The LLM grammar fixer I use acts silly in that doesn't seem to know about threat models. It may correct "threat model" to "threaten the model" or "threaten to model", neither of which I would ever do but it's fun trying to imagine.
@lmk Heh, maybe you already dealt with it, but does it not even have a way to add your own phrases (like a spell checker dictionary)? Maybe just change the system prompt of the LLM. ("Also legitimate phrases include 'threat model'", etc.)
@headmold Thanks but I don't think so: it's Gmail compose (moving to an LLM would be too much copy/paste).

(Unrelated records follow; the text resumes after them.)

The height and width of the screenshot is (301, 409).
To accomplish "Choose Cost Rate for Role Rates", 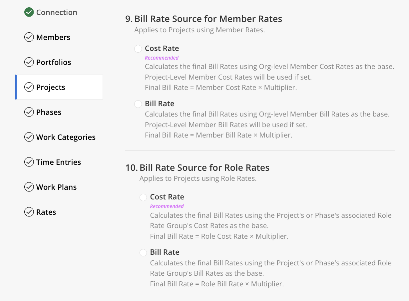I will tap(143, 197).
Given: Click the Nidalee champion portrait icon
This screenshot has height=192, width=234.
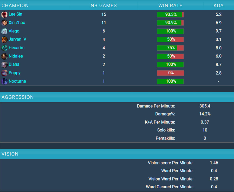Looking at the screenshot, I should (x=4, y=56).
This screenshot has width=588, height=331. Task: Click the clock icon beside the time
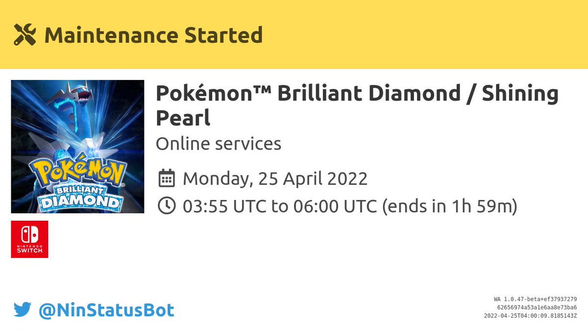(x=167, y=206)
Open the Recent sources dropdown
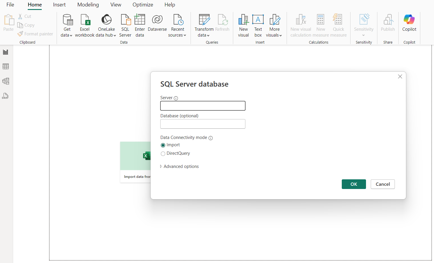 [177, 25]
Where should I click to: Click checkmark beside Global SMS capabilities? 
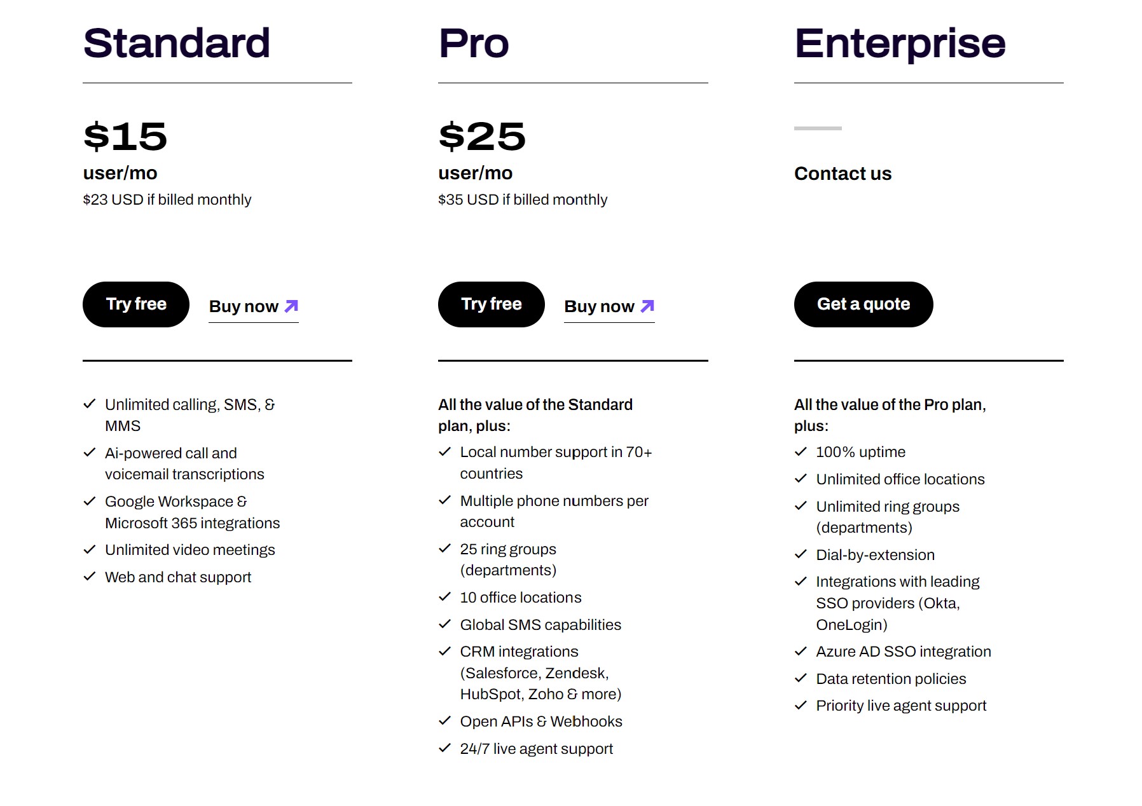pyautogui.click(x=444, y=625)
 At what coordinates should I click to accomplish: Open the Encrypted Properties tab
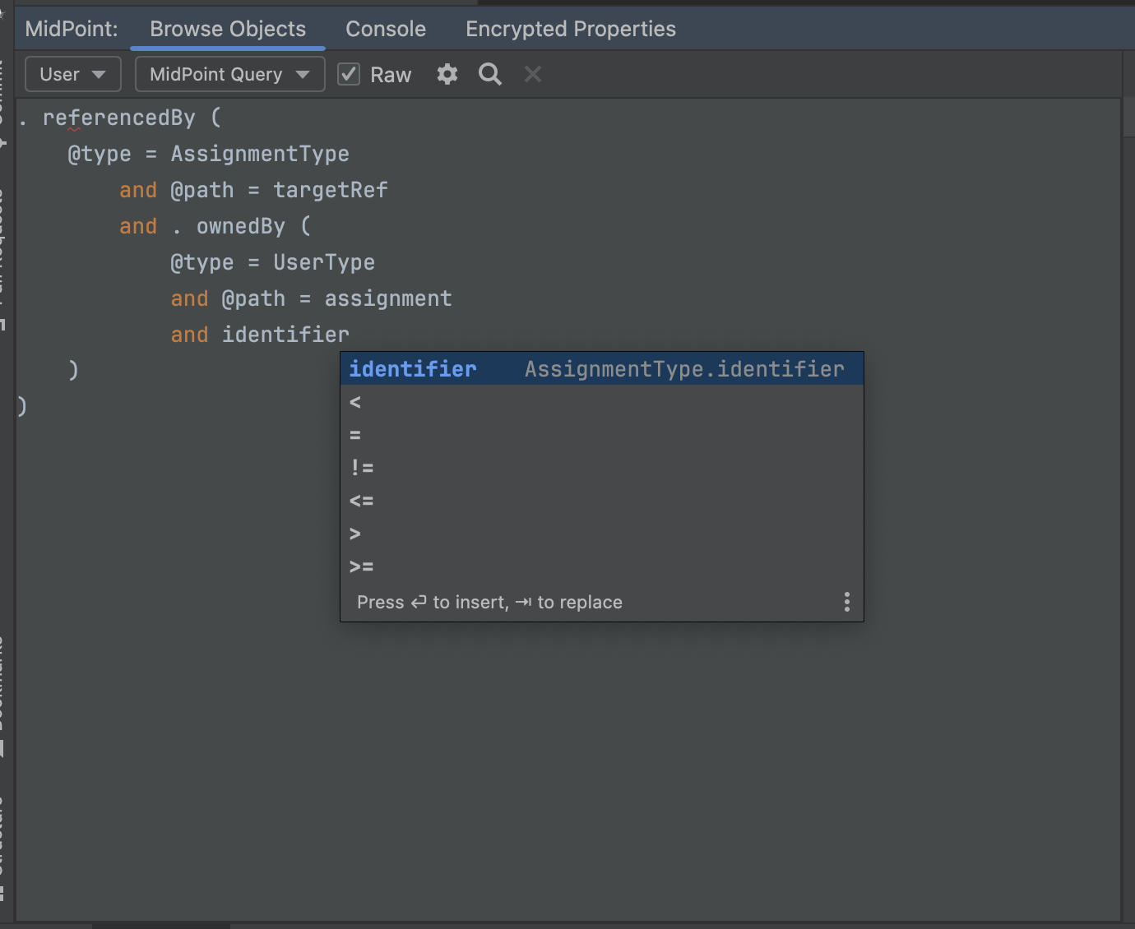(570, 29)

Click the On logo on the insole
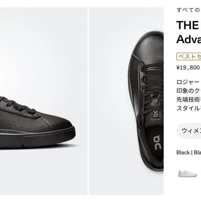[x=158, y=142]
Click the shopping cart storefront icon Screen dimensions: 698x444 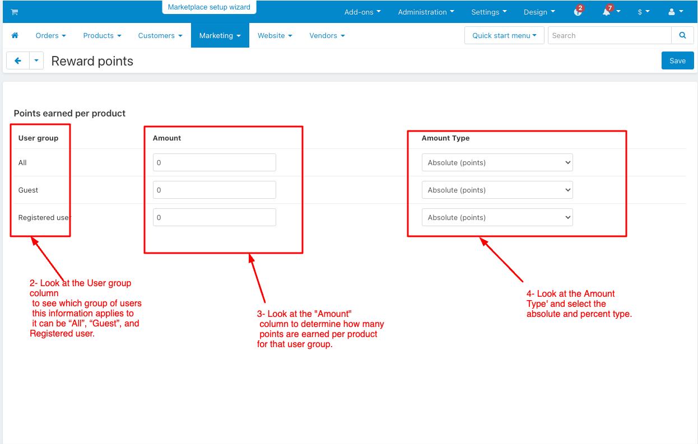click(15, 12)
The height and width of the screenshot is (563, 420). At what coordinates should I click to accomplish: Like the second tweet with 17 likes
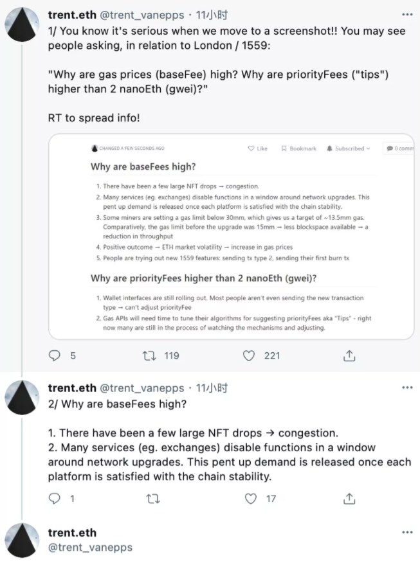click(250, 498)
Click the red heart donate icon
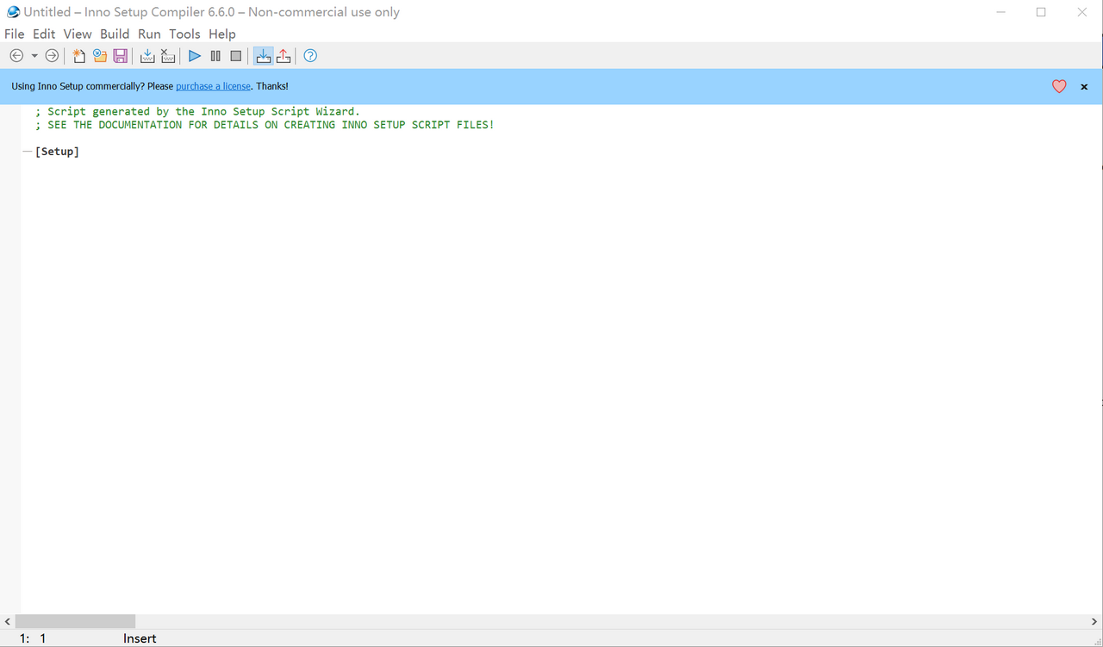The height and width of the screenshot is (647, 1103). tap(1059, 86)
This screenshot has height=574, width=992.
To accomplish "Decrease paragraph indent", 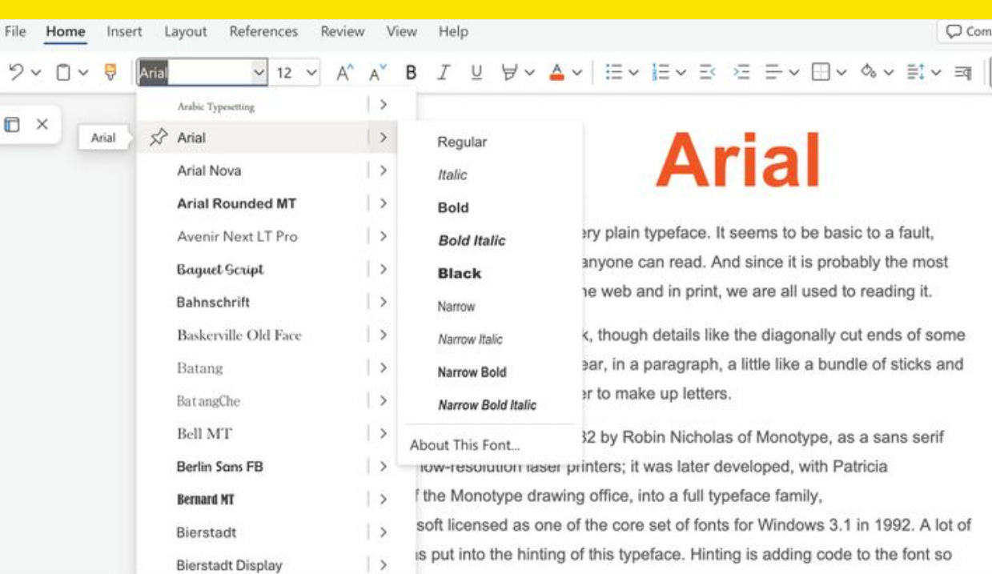I will [x=706, y=73].
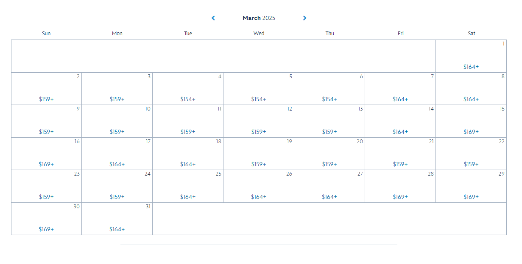This screenshot has height=264, width=522.
Task: Click March 30 date cell
Action: (46, 219)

I assume that's a local model (small and in JS?) it's so fast so it doesn't have big vocabulary, but just guessing - and pretty sure no way to know (other than if it's local which would require real work I bet).

@lmk Yeah I should've remembered you've dorked with LLMs enough to do those things if you could.

I've mostly just stopped paying attention to the grammar checkers because they don't like my idioms or purposeful stretches of grammar. Today I shut one up because it didn't like fixing something "in post".

@headmold Come to think of it, with the internet increasingly dominated by huge corporations wielding centralized mega-services (search, social, ...) they probably prefer one-size-fits-all (a lot less work) so it could take a long time before power is yielded to the individual.
@lmk Well, you could run your own. While I wouldn't recommend Grammarly, they've been doing this in browser extensions for ages, so doing something similar with a local LLM ought to be possible.
@headmold (trying to follow, not complaining here, but replying since you were kind to reply) from a browser extension all I can think of is via localhost port to reach a local LLM, and I'd like this to work outside the browser (LibreOffice, emacs etc.) but I know this is delusional expectation of software integration. As I said, not holding my breath. Thanks!
@lmk (No worries at all, though it might be better for chat or email eventually.) Yeah, localhost connection is what I was thinking. Given everything you described is or can be open source and there are already RPC APIs for LLM servers, this at least seems plausible. Google's LLM (ha) even suggested some things for the browser and emacs (too many to list here, and I haven't tried any of those tools).